SYDNEY, May 14, 2026, 06:05 (AEST)
Shares of Aristocrat Leisure Limited surged Wednesday, following the gaming-machine maker’s latest results. First-half earnings came in higher, and the company tacked another A$1 billion onto its share buyback. That move helped offset flat revenue. The stock finished at A$51.94 on May 13, up roughly 13% from Tuesday’s close of A$45.85, according to company share data.
For Aristocrat, the stakes are clear: it needs to prove its North American casino-machine operations, social casino division, and online real-money gaming business still have room to grow—even as currency shifts muddy the top-line picture. In the six months to March 31, revenue came in at A$3.03 billion. That’s a slight dip of 0.2% on a reported basis. Strip out currency moves, though, and the number climbs 6.4%.
The buyback was one more push for the market. Aristocrat reported it’s handed back A$981 million to shareholders by way of dividends and on-market buybacks, and that it’s bumping up the buyback authorization to A$2.5 billion, with the window now running through May 12, 2027. With an on-market buyback, the company picks up its own stock directly on the exchange.

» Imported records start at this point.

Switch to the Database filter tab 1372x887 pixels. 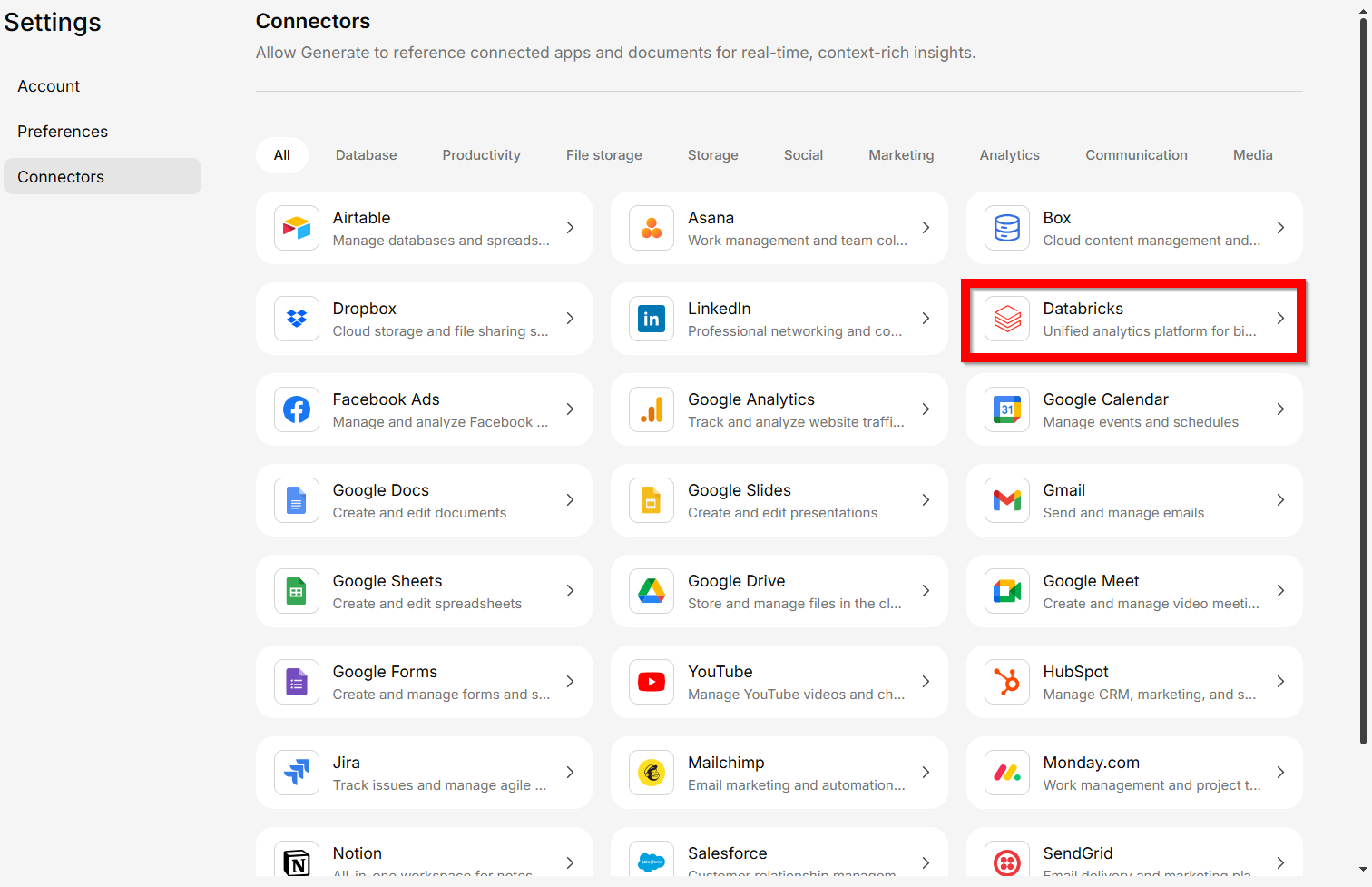click(x=366, y=155)
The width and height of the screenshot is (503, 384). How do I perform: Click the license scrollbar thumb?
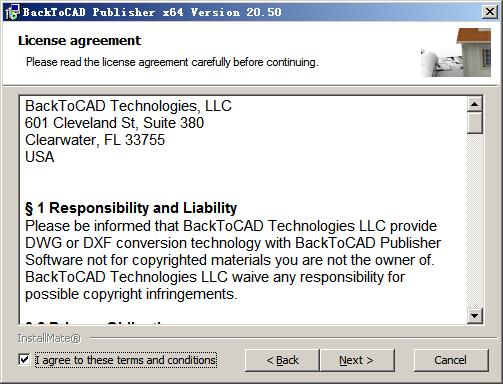(x=475, y=123)
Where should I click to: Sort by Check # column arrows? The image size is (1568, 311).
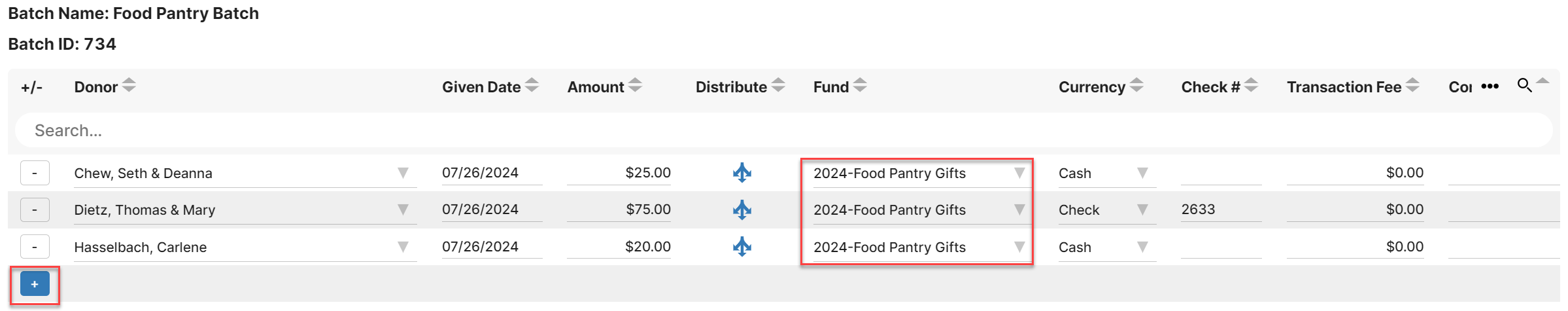[x=1251, y=85]
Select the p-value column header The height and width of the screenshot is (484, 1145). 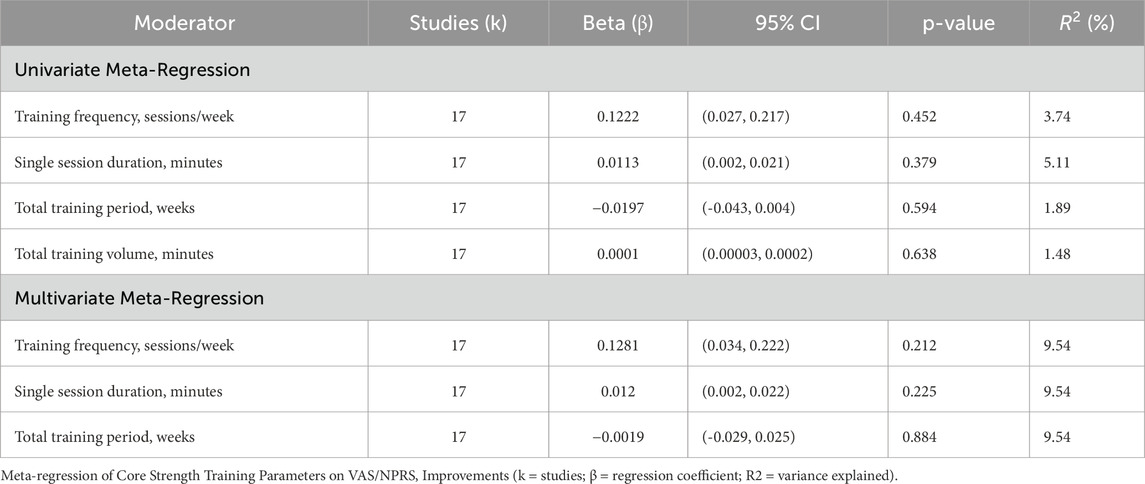[x=958, y=23]
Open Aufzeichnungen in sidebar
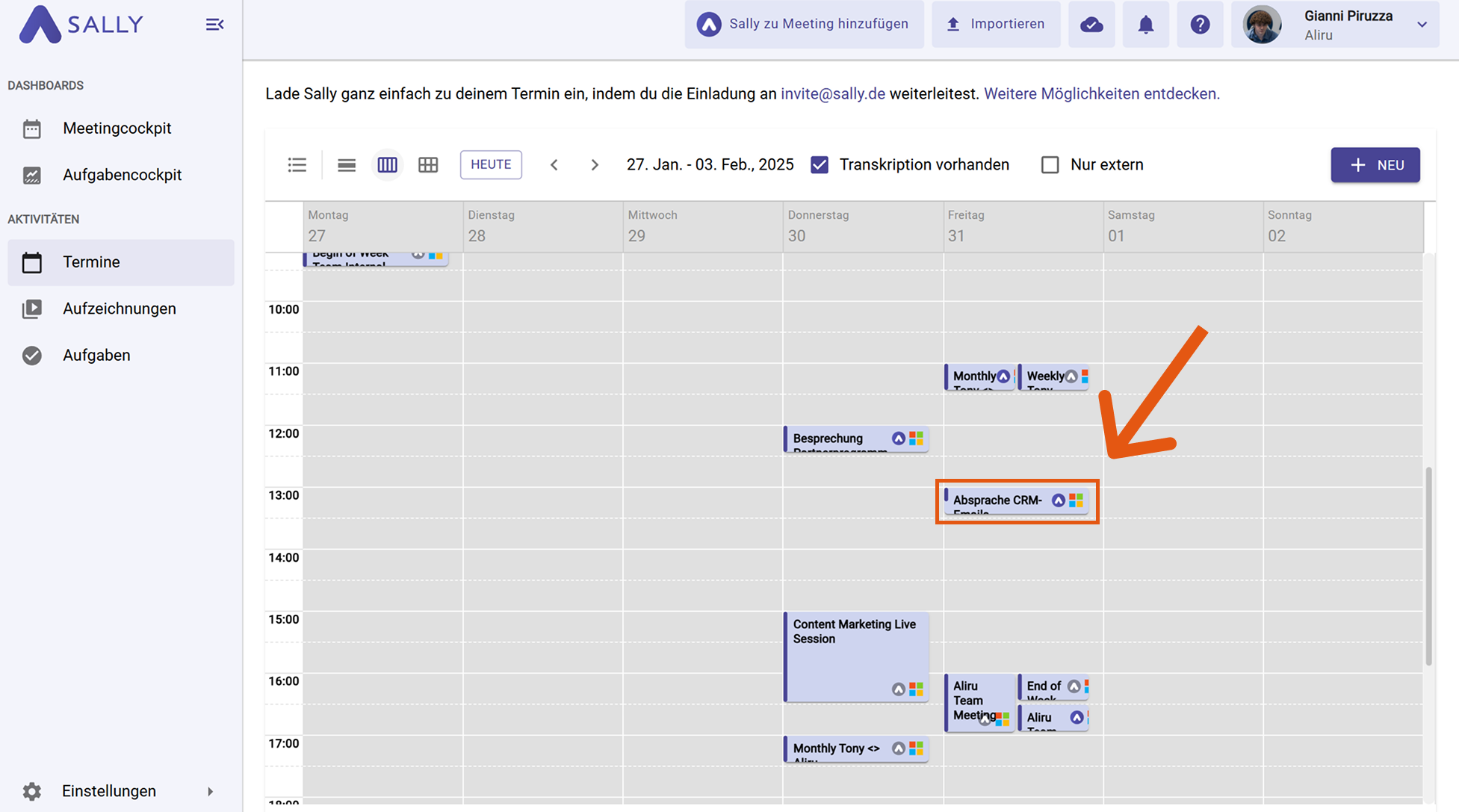1459x812 pixels. pyautogui.click(x=120, y=309)

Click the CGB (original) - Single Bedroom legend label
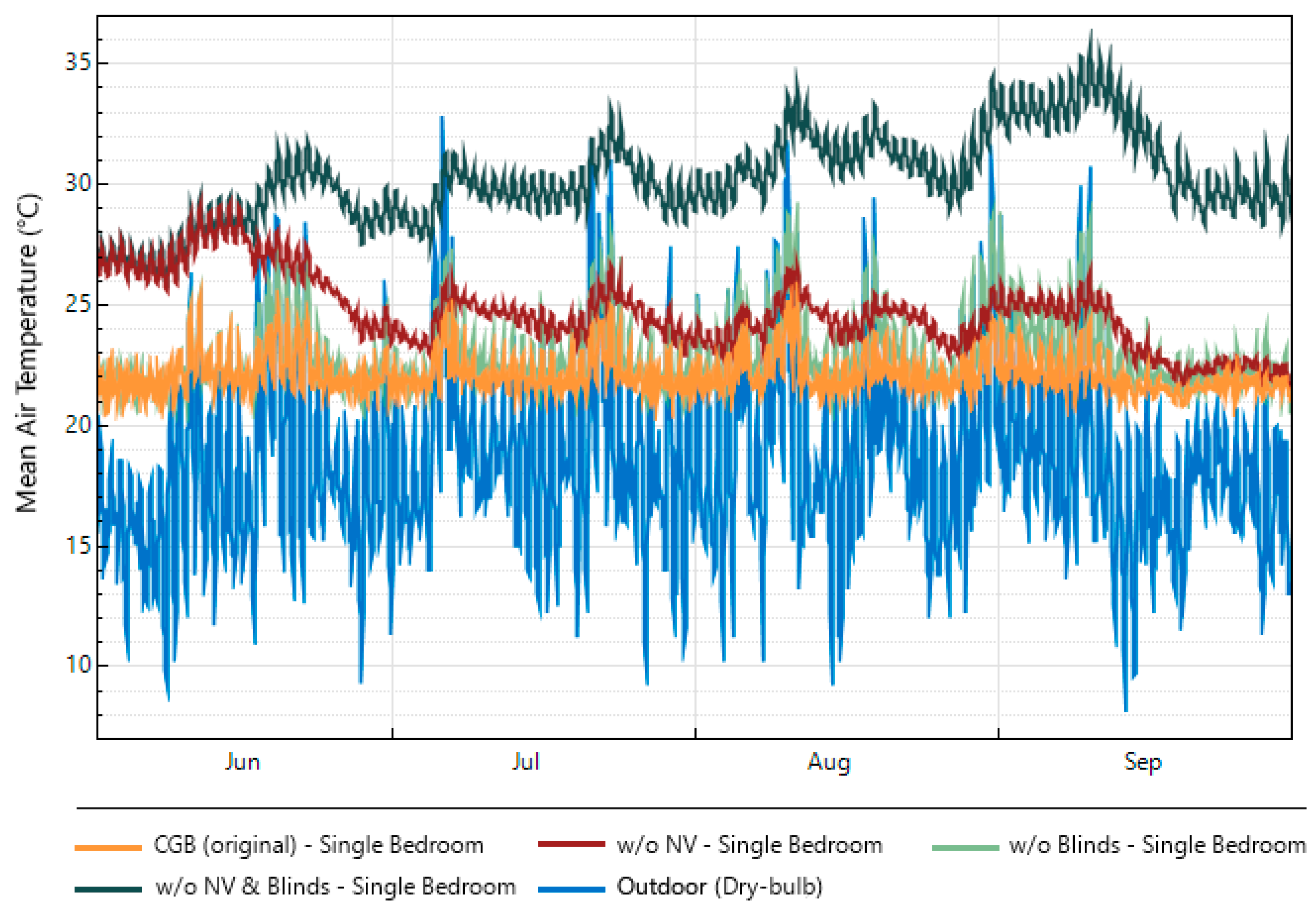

Normalised NPATA, which strips out certain acquisition-related accounting charges, climbed 8.4% to A$794.0 million. On a constant currency basis, that’s a 16.3% increase. EPSA—earnings per share before amortisation—came in 19.1% higher in constant currency, reaching 129.0 cents. The board bumped the interim dividend up to 50 cents per share, unfranked, so no Australian franking tax credits are attached.
Aristocrat turned in “a strong first half,” Chief Executive Trevor Croker said, citing “market share gains in key segments” and highlighting operating leverage and discipline across the business. Croker added the group was “well-positioned for the full-year,” according to the company statement.
Aristocrat Gaming, which remains the biggest arm of the company, turned in revenue of A$1.96 billion and profit hit A$1.06 billion. According to the company, outright sales picked up market share in both North America and Australia-New Zealand. Its gaming operations’ installed base now stands at a 43% share among the five top North American players.
The market’s still fiercely contested. According to Eilers & Krejcik Gaming, Aristocrat pulled in the highest B2B electronic gaming machine revenue across the U.S. and Canada for the fourth quarter of 2025. IGT and Light & Wonder picked up more share compared with the previous year. These electronic gaming machines—think slot-machine-style units—are the ones casinos either lease or purchase for their gaming floors.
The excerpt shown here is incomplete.